Sunday, September 10, 2017

Back-track

The aurora borealis, seen from the Peildeck of Polarstern
Since I last wrote, several things have happened:

1) I stayed up with the rest of the scientists our last night at sea, watching the aurora borealis from the Peildeck.

2) The ship arrived in Tromsø, and I hugged my dear German colleagues goodbye.

3) I treated myself to my post-cruise ritual of a long walk, a long shower, and a salad.

4) I went back to my blog posts from sea and added photos (check them out if you haven't!).

5) I flew back up north to Longyearbyen, Svalbard!

Now, you were probably expecting me to head south, not north, but I insist the back-track was for a reason. Do you remember the larval traps I spent so much time building in March? If you remember, I shipped them to my German colleagues in preparation for a cruise - the very cruise that just happened. The samplers I built in March are now underwater on moorings in the Fram Strait, and I'll pick them up next year.

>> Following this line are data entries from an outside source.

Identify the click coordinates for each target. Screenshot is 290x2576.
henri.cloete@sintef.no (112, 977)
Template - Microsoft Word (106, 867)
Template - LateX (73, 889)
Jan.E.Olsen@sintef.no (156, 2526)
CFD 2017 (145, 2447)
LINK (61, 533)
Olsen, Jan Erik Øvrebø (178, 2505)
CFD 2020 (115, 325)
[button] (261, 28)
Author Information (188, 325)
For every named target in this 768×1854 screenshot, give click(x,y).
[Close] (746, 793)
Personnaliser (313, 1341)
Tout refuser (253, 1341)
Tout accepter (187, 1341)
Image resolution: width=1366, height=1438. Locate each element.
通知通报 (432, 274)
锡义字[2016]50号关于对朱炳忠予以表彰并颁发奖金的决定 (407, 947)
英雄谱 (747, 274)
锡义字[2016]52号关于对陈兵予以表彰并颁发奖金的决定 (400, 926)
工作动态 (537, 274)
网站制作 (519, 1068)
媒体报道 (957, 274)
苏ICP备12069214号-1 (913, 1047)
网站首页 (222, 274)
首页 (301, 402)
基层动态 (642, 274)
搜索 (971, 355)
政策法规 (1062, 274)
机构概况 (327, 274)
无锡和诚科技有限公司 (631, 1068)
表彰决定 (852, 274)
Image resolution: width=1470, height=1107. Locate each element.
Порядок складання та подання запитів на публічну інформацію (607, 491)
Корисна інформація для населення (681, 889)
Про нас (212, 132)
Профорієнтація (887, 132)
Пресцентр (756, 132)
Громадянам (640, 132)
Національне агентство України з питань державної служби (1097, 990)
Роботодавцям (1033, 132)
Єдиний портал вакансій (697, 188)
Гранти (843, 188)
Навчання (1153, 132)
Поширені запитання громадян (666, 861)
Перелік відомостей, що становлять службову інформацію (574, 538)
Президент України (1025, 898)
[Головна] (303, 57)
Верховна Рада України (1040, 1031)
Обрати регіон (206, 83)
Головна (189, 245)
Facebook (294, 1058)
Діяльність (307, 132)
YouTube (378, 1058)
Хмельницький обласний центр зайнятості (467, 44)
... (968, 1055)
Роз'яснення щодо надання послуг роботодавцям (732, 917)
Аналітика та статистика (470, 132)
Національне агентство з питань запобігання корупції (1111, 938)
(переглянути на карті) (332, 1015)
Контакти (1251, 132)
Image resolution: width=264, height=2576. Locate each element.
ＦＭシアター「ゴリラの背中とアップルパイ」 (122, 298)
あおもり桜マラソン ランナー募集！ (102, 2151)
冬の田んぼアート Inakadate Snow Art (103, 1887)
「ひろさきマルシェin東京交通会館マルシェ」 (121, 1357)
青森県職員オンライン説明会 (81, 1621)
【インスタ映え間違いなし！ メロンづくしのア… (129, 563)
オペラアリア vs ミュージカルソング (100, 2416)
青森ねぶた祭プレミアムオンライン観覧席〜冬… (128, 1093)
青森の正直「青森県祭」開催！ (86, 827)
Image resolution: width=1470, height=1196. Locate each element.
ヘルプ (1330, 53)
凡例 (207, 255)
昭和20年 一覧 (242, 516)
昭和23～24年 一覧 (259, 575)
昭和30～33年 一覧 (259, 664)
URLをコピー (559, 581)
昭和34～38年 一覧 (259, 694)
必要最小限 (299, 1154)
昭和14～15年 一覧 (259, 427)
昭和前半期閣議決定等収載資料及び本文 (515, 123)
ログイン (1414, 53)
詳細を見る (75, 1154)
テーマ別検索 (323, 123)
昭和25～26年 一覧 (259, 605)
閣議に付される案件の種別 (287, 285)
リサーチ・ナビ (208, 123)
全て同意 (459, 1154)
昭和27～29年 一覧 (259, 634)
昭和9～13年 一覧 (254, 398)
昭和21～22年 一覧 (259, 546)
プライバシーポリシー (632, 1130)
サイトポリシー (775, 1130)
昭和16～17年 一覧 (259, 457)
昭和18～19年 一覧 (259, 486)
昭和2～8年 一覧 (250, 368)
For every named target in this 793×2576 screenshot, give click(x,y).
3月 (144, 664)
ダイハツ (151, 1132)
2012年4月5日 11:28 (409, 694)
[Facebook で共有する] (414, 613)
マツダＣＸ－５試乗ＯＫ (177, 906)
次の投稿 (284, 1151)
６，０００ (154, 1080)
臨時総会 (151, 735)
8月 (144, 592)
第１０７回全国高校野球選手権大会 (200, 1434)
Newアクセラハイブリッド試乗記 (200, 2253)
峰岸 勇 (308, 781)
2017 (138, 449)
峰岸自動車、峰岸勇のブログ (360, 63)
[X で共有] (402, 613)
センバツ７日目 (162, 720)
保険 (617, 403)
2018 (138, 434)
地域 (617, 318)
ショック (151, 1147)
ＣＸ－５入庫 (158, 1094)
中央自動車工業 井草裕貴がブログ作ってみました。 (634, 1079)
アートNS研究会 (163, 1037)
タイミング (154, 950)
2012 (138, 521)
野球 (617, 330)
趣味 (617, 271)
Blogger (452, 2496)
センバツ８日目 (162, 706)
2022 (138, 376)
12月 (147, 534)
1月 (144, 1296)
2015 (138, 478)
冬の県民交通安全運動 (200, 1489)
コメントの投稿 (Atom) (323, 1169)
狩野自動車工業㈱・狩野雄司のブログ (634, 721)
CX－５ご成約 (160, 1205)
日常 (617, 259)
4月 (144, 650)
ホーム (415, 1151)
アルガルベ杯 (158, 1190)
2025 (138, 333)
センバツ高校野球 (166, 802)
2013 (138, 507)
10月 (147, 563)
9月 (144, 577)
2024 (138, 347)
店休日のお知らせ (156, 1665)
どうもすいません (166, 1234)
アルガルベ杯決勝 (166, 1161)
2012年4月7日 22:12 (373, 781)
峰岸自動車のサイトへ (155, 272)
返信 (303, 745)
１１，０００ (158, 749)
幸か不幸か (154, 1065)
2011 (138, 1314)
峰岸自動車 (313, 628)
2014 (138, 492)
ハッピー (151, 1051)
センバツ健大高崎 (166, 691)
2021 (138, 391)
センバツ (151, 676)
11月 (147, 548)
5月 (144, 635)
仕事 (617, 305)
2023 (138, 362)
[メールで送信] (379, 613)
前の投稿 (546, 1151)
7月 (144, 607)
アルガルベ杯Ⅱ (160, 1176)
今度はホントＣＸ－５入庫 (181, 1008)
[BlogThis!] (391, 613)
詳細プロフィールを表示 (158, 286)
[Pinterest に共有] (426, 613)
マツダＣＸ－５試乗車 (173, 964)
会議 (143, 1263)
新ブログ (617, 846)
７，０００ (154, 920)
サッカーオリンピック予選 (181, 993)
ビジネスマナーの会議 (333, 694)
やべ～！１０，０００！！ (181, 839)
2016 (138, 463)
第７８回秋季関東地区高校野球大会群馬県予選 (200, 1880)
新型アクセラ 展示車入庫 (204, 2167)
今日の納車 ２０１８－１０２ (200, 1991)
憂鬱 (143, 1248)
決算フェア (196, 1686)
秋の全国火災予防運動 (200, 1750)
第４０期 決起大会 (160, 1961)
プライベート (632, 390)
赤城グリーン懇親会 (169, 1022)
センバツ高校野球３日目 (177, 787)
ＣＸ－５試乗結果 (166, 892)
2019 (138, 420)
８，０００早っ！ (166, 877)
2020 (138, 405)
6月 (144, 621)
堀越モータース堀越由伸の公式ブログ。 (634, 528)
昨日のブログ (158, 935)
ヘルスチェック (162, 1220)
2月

What I didn't tell you before is that I also made an agreement with Norwegian scientists to deploy larval traps on their moorings. The Norwegian Polar Institute maintains a series of oceanographic moorings north of Svalbard, and thanks to a particularly collaborative colleague, my samplers will be deployed there as well. It worked out perfectly that the Norwegian cruise is starting this week, right after I finished on Polarstern, so I was already in the area. I came up to Longyearbyen to prepare my samplers, load them onto the Norwegian ship, and meet with my colleagues before they set sail.

I'm glad to be back up north in Svalbard and looking forward to the next portion of my Arctic adventure!